Phil Rumbol, founding partner at agency 101 London, has experienced this first hand. During his time as marketing director at AB InBev he says he spent “an inordinate amount of time” on the phone talking people through spreadsheets.
“All the while, I wasn’t actually thinking about how I could grow the business. I’m sure there’s a good way of doing it but when done badly, it creates a whole lot of bureaucracy,” he says.
And research has revealed that the benefits are not always clear. A CEB study found that 47% of the 18 companies that used ZBB in 2014/2015 saw a significant margin improvement, compared to 45% of 40 companies that used traditional budgeting methods. That suggests results are not guaranteed.
“Our research shows that in terms of time and effort, ZBB lengthens the budget cycle by approximately five days, and requires more business and finance staff to implement. In terms of results, on average, those who adopt ZBB are not significantly more likely to realise significant cost savings than those who use other methods,” Raiswell explains.

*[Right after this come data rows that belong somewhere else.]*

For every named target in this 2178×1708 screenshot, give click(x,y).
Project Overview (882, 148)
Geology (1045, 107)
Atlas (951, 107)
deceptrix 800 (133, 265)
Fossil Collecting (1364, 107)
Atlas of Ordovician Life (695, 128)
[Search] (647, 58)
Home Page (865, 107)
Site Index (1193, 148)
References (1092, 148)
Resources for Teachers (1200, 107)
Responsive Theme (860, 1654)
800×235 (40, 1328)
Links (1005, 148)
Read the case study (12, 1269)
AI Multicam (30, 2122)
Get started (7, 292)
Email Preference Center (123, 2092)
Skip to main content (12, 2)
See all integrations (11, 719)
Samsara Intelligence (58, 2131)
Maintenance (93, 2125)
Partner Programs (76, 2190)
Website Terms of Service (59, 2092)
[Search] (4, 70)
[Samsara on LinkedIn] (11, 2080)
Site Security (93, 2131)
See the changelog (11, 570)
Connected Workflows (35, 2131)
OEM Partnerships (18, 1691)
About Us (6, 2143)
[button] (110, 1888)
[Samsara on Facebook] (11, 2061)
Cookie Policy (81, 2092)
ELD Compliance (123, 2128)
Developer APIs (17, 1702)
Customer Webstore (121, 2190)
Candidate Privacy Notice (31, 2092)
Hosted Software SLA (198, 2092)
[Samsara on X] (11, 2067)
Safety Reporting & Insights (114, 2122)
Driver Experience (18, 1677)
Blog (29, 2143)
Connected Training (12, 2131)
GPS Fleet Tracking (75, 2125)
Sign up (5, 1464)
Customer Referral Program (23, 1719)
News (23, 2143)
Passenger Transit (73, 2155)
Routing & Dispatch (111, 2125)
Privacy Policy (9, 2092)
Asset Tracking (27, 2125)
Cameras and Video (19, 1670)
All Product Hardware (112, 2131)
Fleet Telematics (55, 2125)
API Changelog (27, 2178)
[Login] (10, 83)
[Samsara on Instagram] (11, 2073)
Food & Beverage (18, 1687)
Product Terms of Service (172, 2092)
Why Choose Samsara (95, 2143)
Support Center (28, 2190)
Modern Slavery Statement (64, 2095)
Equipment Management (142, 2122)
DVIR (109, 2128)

Unilever and Diageo show ZBB can work. Yet it is not the answer for every brand. Companies must weigh up if their staff have the skills and the time to implement it and ensure it has buy-in across the business.
For some brands using ZBB some of the time could also work, for example if budgets have not been evaluated for many years or if there has been a change in leadership. Other alternate between years when they ZBB and others when they adopt more traditional budgeting methods.
But amid the questions over whether ZBB works, Rumbol believes marketers must also do more to prove the effectiveness of marketing activity and how it boosts business and both the top and bottom lines.
He concludes: “If marketers were more proactive on proving the effectiveness of their marketing, there would be less of a line-by-line justification for every pound that is spent.”